* **Extracted text**:
-- -- --
# 2011 Chilly Hilly



## rcnute (Dec 21, 2004)

Who's in? Anyone want to start at the same time and ride as a loose-knit group? Some of the folks from the Rivendell list are joining in. 

Ferries from Seattle are 7:55, 8:45, 9:35 and 10:35 a.m.

I personally would prefer the 7:55 ferry. Input?

I will bring the coffee and doughnuts this time (continuing the tradition started by bigbill).

Ride details: http://shop.cascade.org/content/events/chilly-hilly-details


----------



## Fordy (Feb 3, 2004)

*Weather depending*

I may do a pirate thing from the Kingston ferry. Looks like its only 11-12 miles from Kingston to bisect the Chilly Hilly route. That way I can leave from home and not battle the Seattle ferry mess. Thots anybody????


----------



## bigbill (Feb 15, 2005)

Fordy said:


> I may do a pirate thing from the Kingston ferry. Looks like its only 11-12 miles from Kingston to bisect the Chilly Hilly route. That way I can leave from home and not battle the Seattle ferry mess. Thots anybody????


I'll pm you a route so you don't get killed between Kingston and BI.


----------



## Fordy (Feb 3, 2004)

Cool, thanks


----------



## smcnees (Aug 5, 2008)

bigbill said:


> I'll pm you a route so you don't get killed between Kingston and BI.



Bond Road to Hwy 305. Nothing unsafe about that.....


----------



## bigbill (Feb 15, 2005)

smcnees said:


> Bond Road to Hwy 305. Nothing unsafe about that.....


Except the gravel covering the shoulders right now.


----------



## rcnute (Dec 21, 2004)

I'm going to take the 7:55 ferry from Seattle and will stop at the bike barn for a group to form. I'll be on my Kustard-colored Kogswell with a big porteur rack. See y'all then.

(The bike barn is the covered bike parking area just off to the right as you get off the ferry.)


----------



## bigbill (Feb 15, 2005)

rcnute said:


> I'm going to take the 7:55 ferry from Seattle and will stop at the bike barn for a group to form. I'll be on my Kustard-colored Kogswell with a big porteur rack. See y'all then.
> 
> (The bike barn is the covered bike parking area just off to the right as you get off the ferry.)


You're bringing the thermos of coffee? I'll probably bring one too, the last time I didn't get any of the coffee I hauled for an hour and a half. I got a donut though. Since you have a basket, maybe you should bring a streudel. Maybe this year I'll bring a flask of brandy or scotch. It's not like we're going all out, booze might take the edge off the cold.


----------



## rcnute (Dec 21, 2004)

bigbill said:


> You're bringing the thermos of coffee? I'll probably bring one too, the last time I didn't get any of the coffee I hauled for an hour and a half. I got a donut though. Since you have a basket, maybe you should bring a streudel. Maybe this year I'll bring a flask of brandy or scotch. It's not like we're going all out, booze might take the edge off the cold.


A wee nip in the morning. This is going to be a good ride.


----------



## Mellow Yellow (Sep 5, 2003)

*We''ll be there...*

My GF and I are doing it. This will be my 5th, this is her 1st. It should be fun; although this weather lately is not condusive to training.

Is there going to be a "bikes only" ferry this year like there was in years past???
-- -- --
* **Stated problem**:
Copy the Chilly Hilly thread starting at "A wee nip in" and ending at "in years past???", renaming "ferry" as "boat". The lines that come next are taken from a separate source.

* **Information supplied**:
-- -- --
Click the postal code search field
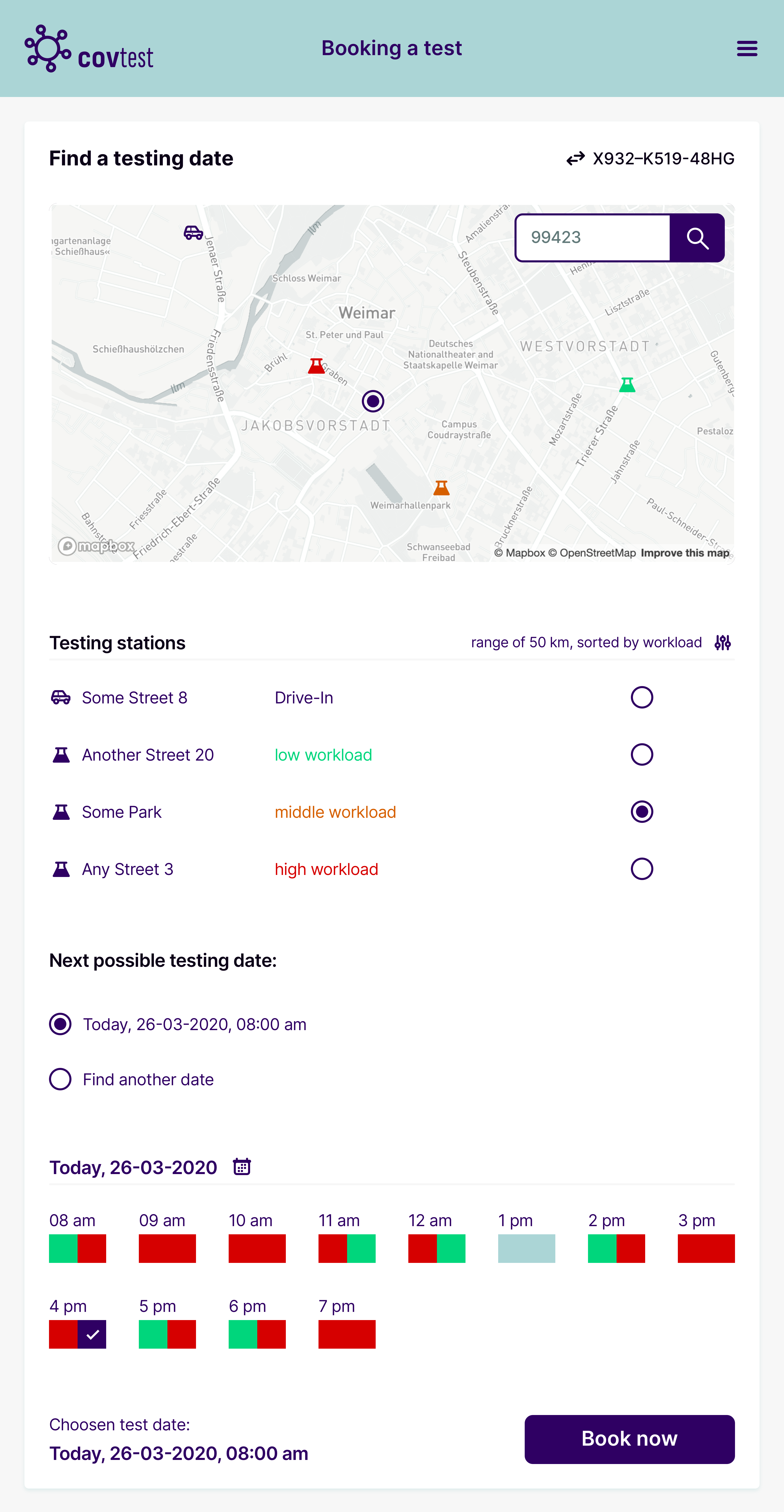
-- -- --
* **Reply to the task**:
A wee nip in the morning. This is going to be a good ride.


----------



## Mellow Yellow (Sep 5, 2003)

*We''ll be there...*

My GF and I are doing it. This will be my 5th, this is her 1st. It should be fun; although this weather lately is not condusive to training.

Is there going to be a "bikes only" boat this year like there was in years past???